◆ Extract to read:
****

I am really interested in the point you've made though! Vets in the UK do seem to have a say when it comes to influencing animal welfare issues such as this, so this is something I'm going to continue mentioning as I move throughout my career. Unfortunately it's easy to not see the wider picture sometimes!
 

Peachypink

Chameleon Enthusiast
That's an excellent point - it would also be interesting to know what proportion of reptile sales are from pet shops versus private breeders. Certainly in the UK, (more experienced) people are very wary of pet stores because they sell reptiles in vivariums that are far too small/often provide 'start up kits' that don't have adequate supplies in etc. We've also taken the same initiative with cats and dogs (in general, I've seen some in pet stores recently), but unfortunately we seem to have a long way to go in recognising other animals as sentient beings that need proper welfare!

As a vet student, I'm hoping to use this research to give me an indication of what I can do differently when I go into practice, which is why it has little to do with the pet stores (which is definitely a huge problem). At the moment, for cats and dogs, there are a lot of UK vets that have 'new pet meetings' where they discuss how best to look after your animal. Recently, I discovered a clinic that is also doing this for reptiles. I think the problem here, is that very few people probably know this service is on offer.

****

◆ Source data:
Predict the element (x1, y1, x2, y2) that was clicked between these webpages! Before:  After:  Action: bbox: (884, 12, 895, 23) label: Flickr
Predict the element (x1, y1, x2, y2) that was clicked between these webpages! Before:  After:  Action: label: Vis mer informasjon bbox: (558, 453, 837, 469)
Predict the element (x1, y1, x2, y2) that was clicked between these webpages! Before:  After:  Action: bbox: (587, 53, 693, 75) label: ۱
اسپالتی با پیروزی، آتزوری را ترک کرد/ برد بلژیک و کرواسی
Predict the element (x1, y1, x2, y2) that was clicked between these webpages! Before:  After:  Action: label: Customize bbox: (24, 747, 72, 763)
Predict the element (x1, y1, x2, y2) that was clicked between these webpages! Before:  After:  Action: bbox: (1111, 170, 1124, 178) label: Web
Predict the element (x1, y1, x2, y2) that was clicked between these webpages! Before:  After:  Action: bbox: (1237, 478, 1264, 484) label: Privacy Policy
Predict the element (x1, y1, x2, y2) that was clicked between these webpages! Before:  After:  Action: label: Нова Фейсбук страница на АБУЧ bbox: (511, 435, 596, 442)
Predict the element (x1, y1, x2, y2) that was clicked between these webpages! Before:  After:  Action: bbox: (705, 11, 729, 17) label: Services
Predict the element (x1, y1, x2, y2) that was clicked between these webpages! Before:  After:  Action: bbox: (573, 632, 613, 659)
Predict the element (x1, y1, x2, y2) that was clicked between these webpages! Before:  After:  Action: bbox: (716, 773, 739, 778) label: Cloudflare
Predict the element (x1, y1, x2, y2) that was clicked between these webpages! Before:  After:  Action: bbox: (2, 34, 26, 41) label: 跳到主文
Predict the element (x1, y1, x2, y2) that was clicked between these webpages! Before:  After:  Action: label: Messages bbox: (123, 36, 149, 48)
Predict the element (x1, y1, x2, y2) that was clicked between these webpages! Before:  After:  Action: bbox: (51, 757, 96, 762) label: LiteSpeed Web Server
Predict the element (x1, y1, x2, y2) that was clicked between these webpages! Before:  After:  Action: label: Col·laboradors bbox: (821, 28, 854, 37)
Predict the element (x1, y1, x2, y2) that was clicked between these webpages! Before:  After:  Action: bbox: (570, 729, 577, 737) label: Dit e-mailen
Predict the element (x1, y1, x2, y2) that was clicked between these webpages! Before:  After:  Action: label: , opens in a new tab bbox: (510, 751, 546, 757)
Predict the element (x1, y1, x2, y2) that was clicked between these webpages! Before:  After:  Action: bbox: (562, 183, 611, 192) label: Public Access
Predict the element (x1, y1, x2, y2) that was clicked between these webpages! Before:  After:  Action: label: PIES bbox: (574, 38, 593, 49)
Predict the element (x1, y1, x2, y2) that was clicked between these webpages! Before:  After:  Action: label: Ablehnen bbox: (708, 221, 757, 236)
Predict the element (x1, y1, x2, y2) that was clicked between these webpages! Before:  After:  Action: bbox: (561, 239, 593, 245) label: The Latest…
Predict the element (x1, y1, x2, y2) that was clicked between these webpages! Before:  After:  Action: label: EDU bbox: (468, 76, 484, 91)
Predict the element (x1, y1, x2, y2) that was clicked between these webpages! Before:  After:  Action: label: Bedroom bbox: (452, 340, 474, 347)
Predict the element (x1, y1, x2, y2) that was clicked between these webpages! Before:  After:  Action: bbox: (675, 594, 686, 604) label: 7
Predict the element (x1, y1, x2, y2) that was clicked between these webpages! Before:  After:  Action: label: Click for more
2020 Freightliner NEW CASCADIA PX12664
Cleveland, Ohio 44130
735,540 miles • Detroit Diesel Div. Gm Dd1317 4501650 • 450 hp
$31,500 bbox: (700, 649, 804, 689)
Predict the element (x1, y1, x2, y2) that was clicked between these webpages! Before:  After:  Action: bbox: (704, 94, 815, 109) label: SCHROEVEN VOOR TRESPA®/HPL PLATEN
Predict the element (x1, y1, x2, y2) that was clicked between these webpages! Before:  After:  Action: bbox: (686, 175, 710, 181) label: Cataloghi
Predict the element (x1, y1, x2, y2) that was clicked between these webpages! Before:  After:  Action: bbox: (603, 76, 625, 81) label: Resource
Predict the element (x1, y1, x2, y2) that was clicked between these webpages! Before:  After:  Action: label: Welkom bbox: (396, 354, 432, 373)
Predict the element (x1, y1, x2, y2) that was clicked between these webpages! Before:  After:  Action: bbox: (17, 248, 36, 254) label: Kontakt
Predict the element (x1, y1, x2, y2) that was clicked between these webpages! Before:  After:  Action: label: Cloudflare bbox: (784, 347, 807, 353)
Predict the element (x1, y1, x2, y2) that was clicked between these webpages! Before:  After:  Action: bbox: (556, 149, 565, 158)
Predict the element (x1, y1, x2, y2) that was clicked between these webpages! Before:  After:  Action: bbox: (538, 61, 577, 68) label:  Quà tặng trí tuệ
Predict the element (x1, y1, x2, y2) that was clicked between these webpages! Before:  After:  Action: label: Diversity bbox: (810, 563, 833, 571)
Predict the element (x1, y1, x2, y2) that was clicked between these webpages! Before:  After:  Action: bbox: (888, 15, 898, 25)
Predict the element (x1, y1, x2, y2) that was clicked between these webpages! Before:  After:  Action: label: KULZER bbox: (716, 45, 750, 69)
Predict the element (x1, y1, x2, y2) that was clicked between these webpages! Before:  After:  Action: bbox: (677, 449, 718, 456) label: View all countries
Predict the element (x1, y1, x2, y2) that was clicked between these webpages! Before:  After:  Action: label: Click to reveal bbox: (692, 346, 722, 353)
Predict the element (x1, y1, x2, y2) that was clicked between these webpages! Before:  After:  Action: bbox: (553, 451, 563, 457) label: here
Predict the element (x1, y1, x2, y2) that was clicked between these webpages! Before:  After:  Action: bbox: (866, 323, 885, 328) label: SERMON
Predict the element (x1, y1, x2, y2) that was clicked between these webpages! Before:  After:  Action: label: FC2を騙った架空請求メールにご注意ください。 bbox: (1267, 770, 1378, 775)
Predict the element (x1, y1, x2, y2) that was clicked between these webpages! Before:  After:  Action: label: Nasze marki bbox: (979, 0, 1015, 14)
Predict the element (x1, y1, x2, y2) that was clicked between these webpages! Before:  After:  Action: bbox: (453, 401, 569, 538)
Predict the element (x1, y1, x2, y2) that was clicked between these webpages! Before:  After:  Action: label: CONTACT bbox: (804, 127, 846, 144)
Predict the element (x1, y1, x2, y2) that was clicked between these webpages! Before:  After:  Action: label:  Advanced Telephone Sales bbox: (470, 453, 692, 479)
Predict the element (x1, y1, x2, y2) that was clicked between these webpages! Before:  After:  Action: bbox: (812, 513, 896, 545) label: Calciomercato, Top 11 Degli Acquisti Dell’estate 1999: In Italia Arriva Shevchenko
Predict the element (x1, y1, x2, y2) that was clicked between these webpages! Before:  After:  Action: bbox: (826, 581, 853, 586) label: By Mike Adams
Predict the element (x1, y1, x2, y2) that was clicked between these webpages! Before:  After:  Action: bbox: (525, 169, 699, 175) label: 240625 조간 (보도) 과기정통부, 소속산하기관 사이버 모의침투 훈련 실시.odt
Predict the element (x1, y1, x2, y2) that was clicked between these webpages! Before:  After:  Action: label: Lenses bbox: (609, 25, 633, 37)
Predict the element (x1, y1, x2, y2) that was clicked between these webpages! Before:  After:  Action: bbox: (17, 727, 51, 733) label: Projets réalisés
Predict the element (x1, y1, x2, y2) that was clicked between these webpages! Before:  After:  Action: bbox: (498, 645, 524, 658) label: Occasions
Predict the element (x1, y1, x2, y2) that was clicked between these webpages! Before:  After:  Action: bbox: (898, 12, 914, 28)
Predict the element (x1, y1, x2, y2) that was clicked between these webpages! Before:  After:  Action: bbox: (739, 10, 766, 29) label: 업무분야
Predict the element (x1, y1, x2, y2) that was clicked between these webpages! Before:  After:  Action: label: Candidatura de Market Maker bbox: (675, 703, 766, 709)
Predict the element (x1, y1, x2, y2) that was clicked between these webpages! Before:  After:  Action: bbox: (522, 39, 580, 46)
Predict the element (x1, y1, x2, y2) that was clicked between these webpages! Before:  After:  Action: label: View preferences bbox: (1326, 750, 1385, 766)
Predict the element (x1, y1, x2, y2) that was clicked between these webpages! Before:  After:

****

◆ Your goal: In the forum post about reptile welfare, why are more experienced people in the UK wary of pet stores?

◆ Reply: Pet stores sell reptiles in vivariums that are far too small and often provide "start up kits" that don't have adequate supplies in them.